Dataset excerpts:
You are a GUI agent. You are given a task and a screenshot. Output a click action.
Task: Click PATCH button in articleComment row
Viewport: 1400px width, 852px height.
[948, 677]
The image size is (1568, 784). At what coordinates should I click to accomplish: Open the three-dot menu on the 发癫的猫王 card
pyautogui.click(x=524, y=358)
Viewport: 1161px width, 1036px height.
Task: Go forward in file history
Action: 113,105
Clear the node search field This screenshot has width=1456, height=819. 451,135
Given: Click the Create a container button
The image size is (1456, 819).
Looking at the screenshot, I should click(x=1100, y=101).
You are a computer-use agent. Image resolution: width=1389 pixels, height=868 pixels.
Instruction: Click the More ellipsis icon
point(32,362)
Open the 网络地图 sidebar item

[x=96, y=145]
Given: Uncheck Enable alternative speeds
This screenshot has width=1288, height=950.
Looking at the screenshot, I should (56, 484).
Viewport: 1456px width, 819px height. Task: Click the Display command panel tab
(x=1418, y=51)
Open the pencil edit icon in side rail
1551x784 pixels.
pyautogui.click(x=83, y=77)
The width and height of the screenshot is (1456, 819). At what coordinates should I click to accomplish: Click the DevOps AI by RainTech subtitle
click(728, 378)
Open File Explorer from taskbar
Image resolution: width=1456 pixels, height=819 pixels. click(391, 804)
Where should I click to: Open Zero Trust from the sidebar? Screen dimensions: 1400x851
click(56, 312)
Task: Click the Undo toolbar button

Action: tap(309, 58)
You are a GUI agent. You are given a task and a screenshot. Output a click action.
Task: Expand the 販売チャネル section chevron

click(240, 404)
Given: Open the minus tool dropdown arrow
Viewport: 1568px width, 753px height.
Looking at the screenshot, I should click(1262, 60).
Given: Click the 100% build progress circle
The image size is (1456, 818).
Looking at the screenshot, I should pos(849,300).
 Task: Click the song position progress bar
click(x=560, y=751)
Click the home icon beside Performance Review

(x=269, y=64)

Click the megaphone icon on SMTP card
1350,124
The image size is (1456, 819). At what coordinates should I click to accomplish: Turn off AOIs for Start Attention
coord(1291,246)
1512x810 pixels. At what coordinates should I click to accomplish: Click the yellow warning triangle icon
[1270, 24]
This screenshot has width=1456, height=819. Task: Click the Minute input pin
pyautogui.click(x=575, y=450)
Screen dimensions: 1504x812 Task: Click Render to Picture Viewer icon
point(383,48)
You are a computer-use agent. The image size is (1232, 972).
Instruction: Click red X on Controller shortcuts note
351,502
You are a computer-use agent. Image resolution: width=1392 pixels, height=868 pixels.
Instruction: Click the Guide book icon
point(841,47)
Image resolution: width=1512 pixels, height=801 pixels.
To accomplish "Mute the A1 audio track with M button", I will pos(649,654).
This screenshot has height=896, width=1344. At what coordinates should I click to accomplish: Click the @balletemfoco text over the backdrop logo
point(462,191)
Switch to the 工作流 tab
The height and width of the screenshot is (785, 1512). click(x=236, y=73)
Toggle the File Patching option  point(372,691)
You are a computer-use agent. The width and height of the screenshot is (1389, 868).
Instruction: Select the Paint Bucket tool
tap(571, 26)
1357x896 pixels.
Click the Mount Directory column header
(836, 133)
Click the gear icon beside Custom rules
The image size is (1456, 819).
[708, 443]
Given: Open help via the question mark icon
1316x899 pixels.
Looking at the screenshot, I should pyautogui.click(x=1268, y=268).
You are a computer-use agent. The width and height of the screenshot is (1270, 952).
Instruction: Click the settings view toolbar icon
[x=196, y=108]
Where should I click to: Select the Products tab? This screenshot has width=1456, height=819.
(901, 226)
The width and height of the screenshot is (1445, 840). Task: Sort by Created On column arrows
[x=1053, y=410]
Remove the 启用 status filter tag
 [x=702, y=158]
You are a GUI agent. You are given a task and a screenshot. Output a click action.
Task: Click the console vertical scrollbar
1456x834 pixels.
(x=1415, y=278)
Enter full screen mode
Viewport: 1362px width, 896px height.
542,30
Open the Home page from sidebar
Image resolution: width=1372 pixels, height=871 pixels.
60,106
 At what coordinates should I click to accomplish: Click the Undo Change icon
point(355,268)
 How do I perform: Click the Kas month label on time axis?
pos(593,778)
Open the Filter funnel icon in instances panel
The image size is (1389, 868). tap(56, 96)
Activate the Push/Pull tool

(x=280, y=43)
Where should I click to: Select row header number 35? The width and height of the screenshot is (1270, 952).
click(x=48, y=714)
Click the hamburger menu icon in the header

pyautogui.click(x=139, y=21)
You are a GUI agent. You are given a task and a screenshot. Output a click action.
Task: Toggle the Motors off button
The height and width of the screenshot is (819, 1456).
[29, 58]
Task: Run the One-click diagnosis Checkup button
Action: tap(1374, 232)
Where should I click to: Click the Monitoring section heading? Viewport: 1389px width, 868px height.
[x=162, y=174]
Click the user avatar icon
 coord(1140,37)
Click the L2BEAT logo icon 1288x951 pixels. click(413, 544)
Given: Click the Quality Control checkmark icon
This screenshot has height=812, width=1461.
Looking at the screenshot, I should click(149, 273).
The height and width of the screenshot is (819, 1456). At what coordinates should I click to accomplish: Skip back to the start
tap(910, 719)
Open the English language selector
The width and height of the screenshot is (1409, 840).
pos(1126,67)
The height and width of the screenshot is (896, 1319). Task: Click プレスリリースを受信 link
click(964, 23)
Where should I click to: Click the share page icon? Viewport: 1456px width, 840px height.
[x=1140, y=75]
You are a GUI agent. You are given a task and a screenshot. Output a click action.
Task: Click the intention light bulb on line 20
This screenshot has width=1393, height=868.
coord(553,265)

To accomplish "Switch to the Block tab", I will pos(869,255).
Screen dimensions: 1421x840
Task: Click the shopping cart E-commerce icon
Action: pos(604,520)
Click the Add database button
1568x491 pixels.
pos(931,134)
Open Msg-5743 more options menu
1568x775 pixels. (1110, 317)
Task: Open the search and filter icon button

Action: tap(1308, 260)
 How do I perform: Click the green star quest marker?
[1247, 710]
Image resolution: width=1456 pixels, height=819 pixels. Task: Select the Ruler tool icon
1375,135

Task instructions: Your answer must be a single number: the count of lines in the records above that contain "computer".

Task solution: 5